Over time, Earth's surface renews itself in a process known as the rock cycle. Old or new, sedimentary or igneous, some of the Earth's crust drifts below the surface at subduction zones, where one continental plate overlaps another. When it does, some of it melts, eventually becoming magma that turns into new igneous rock. Most of Earth's surface has renewed itself in this way. However, ancient crystals called zircons have escaped the rock cycle. Zircons found in isolated chunks of rock from an Australian sheep farm are the oldest pieces of Earth ever discovered. Better still, they contain scarcely any lead when formed because lead doesn't fit into the crystal lattice. But uranium does. This makes zircons precise clocks on the time scale of the planet.
Moon rocks, collected during the Apollo Moon landing, and meteorites that never encountered Earth's rock cycle have confirmed the dates from zircon crystals, informing our ideas on how the Moon came to be. But space exploration has still raised more questions than it answers. Mars' crust is stiffer than Earth's, its mantle less viscous. There's so much iron that its mantle is dominated by garnet, a crystal that gets its rich, deep red color from iron. Meanwhile, Earth's mantle is loaded with olivine, a green mineral known by another name in its pure crystalline form: peridot. The spacecraft we've sent to Mars have found that the Red Planet is almost entirely devoid of tectonic activity. Why did life arise here and not there? What made Mars so different from Earth? The answer may lie in the crystals.

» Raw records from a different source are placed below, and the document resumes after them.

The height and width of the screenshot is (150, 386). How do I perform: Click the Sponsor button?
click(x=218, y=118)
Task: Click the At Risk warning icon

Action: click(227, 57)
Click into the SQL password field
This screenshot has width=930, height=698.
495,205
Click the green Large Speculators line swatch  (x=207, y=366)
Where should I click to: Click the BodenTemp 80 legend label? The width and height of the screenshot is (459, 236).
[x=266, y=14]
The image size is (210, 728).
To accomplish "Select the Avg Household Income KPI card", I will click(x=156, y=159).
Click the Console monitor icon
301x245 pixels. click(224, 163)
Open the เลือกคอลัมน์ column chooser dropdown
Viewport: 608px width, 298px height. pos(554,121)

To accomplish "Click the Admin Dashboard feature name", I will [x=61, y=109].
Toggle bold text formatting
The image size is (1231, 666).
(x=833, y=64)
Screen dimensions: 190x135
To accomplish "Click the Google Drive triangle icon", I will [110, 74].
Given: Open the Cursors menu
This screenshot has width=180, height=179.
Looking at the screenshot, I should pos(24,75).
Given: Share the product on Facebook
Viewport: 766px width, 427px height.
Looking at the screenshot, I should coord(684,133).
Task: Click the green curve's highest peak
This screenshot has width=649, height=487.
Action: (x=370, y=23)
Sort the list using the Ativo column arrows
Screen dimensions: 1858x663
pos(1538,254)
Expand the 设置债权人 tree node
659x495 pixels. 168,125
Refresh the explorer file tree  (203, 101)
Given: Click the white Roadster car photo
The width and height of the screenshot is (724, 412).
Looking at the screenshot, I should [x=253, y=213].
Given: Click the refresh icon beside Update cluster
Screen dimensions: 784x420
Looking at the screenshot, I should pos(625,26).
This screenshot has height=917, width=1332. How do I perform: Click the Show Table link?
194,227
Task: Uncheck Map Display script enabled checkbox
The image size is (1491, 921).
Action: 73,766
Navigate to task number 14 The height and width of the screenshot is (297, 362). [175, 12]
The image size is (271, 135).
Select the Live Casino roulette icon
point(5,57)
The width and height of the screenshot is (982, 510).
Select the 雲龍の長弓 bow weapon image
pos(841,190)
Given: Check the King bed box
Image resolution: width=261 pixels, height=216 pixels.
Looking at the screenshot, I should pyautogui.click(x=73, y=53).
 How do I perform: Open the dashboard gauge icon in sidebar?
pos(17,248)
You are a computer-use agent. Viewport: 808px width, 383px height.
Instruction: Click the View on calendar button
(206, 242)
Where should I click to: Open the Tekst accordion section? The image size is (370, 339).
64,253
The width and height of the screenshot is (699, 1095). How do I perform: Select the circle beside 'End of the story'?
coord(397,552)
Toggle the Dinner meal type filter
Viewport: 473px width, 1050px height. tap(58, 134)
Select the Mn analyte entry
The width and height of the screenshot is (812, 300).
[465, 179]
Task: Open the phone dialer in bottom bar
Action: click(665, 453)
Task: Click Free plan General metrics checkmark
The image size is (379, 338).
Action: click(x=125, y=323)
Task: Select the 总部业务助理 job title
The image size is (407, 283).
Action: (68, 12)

Not only can the composition of a planet tell us how long it has been around, but it's thought that tectonic activity is an essential condition for life on Earth. Volcanoes and ocean ridges recycle elements between the mantle and crust, which influences and regulates the makeup of our atmosphere. A planet must fall within a star's habitable zone and also be made of the right stuff because not all rocks are created equal.
Earth's tectonic history is what it is because of our planet's material composition. It's not like this on all planets, nor even all the rocky planets in our own solar system. However, the garnet/peridot divide is real. Researchers in the Sloan Digital Sky Survey (SDSS) reported in 2017 that a study of 90 solar systems with rocky exoplanets showed that "garnet planets" are less likely to have plate tectonics than olivine planets such as Earth. Garnet has more silicon than olivine, so garnet is stiffer and flows more slowly. SDSS astronomer Johanna Teske said, "As we've learned more about the Earth, we have learned about how many pieces come together to make it habitable. How often will exoplanets get that lucky?"